In 2019, Wei and colleagues published the results of a retrospective study that included 95 subjects with lumbar disc herniation (LDH). The subjects were treated with inter-spinal distraction fusion (ISDF) using the BacFuse® Spinous Process Fusion Plate (RTI Surgical, Inc., Marquette, MI). Symptoms and imaging were evaluated prior to surgery, immediately following surgery, 6 months post-op, and a single final visit (average was 15.4 ± 3.4 months). Follow-up assessment reported improvements from baseline in VAS from 6.7 ± 1.3 to 2.1 ± 1.4 (p<0.001) at final follow-up, and ODI of 33.3 ± 6.2 to 12.5 ± 5.7 (p<0.001) at final follow-up. Imaging showed the anterior disc height was not statistically different at the post-operative follow-up (p=0.502). The imaging results showed initial improvement in imaging for both posterior disc height (18.3%) and foramina height (9.7%), only to have decreases of 2.4% and 5.1% respectively, at the final follow-up. Only 1 subject suffered a spinous process fracture but this did not cause significant back discomfort and was treated non-operatively. Long-term studies with a robust sample size are needed to show the product is durable and subjects experience long-term improvement with use of the BacFuse implant for LDH.

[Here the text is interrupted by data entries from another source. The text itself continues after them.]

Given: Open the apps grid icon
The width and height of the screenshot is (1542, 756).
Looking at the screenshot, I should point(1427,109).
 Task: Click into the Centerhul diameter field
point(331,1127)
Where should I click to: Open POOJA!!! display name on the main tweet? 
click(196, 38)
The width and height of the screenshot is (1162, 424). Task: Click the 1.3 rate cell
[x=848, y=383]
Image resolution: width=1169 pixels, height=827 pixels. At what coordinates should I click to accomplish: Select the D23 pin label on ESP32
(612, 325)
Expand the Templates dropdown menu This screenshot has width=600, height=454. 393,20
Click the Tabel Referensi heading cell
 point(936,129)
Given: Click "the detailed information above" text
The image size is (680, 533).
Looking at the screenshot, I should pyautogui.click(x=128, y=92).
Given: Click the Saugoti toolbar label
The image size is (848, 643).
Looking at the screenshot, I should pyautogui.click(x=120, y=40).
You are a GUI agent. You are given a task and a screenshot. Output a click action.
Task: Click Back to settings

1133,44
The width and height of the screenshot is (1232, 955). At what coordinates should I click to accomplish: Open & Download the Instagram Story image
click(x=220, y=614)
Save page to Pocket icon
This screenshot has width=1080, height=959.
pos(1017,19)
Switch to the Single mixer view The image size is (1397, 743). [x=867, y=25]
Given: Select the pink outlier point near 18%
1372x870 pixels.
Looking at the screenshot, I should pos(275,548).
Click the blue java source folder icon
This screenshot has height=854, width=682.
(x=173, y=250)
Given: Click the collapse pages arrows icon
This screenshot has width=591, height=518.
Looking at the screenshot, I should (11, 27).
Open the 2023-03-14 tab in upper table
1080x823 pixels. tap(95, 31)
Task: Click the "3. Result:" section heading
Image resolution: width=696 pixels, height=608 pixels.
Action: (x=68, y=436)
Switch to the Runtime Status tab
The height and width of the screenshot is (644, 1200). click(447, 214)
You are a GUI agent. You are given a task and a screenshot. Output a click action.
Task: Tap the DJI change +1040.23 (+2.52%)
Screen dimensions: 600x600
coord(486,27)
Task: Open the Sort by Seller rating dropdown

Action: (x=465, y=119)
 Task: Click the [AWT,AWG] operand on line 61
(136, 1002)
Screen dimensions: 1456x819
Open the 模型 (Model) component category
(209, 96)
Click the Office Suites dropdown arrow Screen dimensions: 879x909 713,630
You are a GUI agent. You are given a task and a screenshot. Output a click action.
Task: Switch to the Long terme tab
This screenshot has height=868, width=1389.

In summary, there is insufficient evidence in the peer-reviewed published medical literature to support the long-term clinical benefit of interspinous process fixation devices. Randomized controlled trials are needed to demonstrate the clinical utility of interspinous process fixation devices compared with established standard surgical approaches involving pedicle screw-rod fixation with lumbar fusion procedures.

Other Considerations

In 2014, the North American Spine Society (NASS) issued coverage policy recommendations for the clinical indications for interspinous process fixation devices marketed as an alternative to pedicle screw fixation for lumbar fusion, which was revised in 2019 as follows:

NASS noted that although there is still limited evidence, interspinous fixation with fusion for stabilization may be considered when utilized in the context of lumbar fusion procedures for patients with diagnoses including stenosis, disc herniations, or synovial facet cysts in the lumbar spine, as an adjunct to cyst excision which involves removal of greater than 50 percent of the facet joint and when utilized in conjunction with a robust open laminar and/or facet decortication and fusion, and/or a robust autograft inter- and extra-spinous process decortication and fusion, and/or an interbody fusion of the same motion segment. NASS also noted that no literature supports the use of interspinous fixation without performing an open decortication and fusion of the posterior bony elements or interbody fusion.

Background/Overview

Vertebral Anatomy and Interspinous Process Fixation Devices

The pedicle is a small area of bone that is the first to extend out from both sides of the back of the vertebral body and joins with broad flat plates of bone (laminae) to form a hollow archway that protects the spinal cord. One type of fixation involves pedicle screws that are inserted as anchors for rods that provide fixation. Another type of fixation is the interbody cage placed in the disc space. Both of these fixation devices support fusion when used with bone graft material.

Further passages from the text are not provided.